Take the (statistical) Test
Photo by Braden Collum on Unsplash
Our trip is finally closing: we visited Jupyter, met Pandas, explored our datasets, created independent scripts and introduced linear regression.
Now is the time to introduce a few statistical tests
The jupyter notebooks for this series of posts, the datasets, their source and their attribution are available in this Github Repo
Statistical Tests Intro
The purpose of this section is merely to introduce a couple of the most common statistical test.
There is no attempt to give a complete statistical background; there is no attempt to give any complete list of available tests.
The main purpose is to illustrate a typical usage of some of the most common python libraries when performing some more complex analysis.
The reader is invited to study the statistical theory before using any test in order to familiarize with names, objectives and common pitfalls.
Bivariate Student’s T test
We may want to verify if two sample datasets may be coming from the same distribution or different ones, i.e. they are not very different or they are different enough.

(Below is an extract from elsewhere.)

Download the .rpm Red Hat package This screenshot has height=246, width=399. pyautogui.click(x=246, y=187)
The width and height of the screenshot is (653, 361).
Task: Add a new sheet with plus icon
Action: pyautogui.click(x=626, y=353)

This test makes some assumptions (e.g. the distribution is normal etc.) please check the details before using this test
This test’s hypothesis are the following:
- H0 (base hypothesis) both datasets are coming from a sampling of the same distribution
- H1 (alternative hypothesis) the datasets may have been sampled out of different distributions
In this example we are going to compare the distribution of temperatures measured in Rome in June 1951 with the those measured in June 2009 and try to see if there is any meaningful shift
import pandas as pd import seaborn as sns import scipy.stats from scipy.stats import ttest_ind
read daily temperatures measured in Rome from 1951 to 2009
This is the content:
column | meaning |
---|---|
SOUID | categorical: measurement source id |
DATE | calendar day in YYYYMMDD format |
TG | average temperature |
Q_TG | categorical: quality tag 9=invalid |
roma = pd.read_csv("TG_SOUID100860.txt",skiprows=20)
This dataset column names include spaces, we need to remove them
roma.columns = list(map(str.strip,roma.columns))
roma.columns
Index(['SOUID', 'DATE', 'TG', 'Q_TG'], dtype='object')
let’s parse the DATE field into a pandas date series
roma.DATE = pd.to_datetime(roma.DATE,format="%Y%m%d")
We can now safely extract month and year
roma["MONTH"] = roma.DATE.dt.month
roma["YEAR"] = roma.DATE.dt.year
Let’s clean the dataset from invalid measurements
roma_cleaned = roma.loc[roma.Q_TG != 9,:]
Now I will extract the two datasets to compare
roma_giugno_1951 = roma_cleaned.loc[ (roma_cleaned.YEAR == 1951) & (roma_cleaned.MONTH == 6), "TG" ]
roma_giugno_2009 = roma_cleaned.loc[ (roma_cleaned.YEAR == 2009) & (roma_cleaned.MONTH == 6), "TG" ]
ttest_ind(roma_giugno_1951,roma_giugno_2009)
TtestResult(statistic=np.float64(-2.167425930725216), pvalue=np.float64(0.03432071944797424), df=np.float64(58.0))
p-value is about 3% this is not a scientific proof of temperature shift but some more investigations may be worth
roma_giugno= roma_cleaned.loc[ ((roma_cleaned.YEAR == 2009) | (roma_cleaned.YEAR == 1951)) & (roma_cleaned.MONTH == 6) ] sns.kdeplot(data=roma_giugno,x="TG",hue="YEAR")
<Axes: xlabel='TG', ylabel='Density'>
ANalyisis Of VAriance
Analysis of Variance is a family of methodologies that extend Student’s T to more than two groups; their goal is to prove whether a factor makes a difference when it splits a set of measurements.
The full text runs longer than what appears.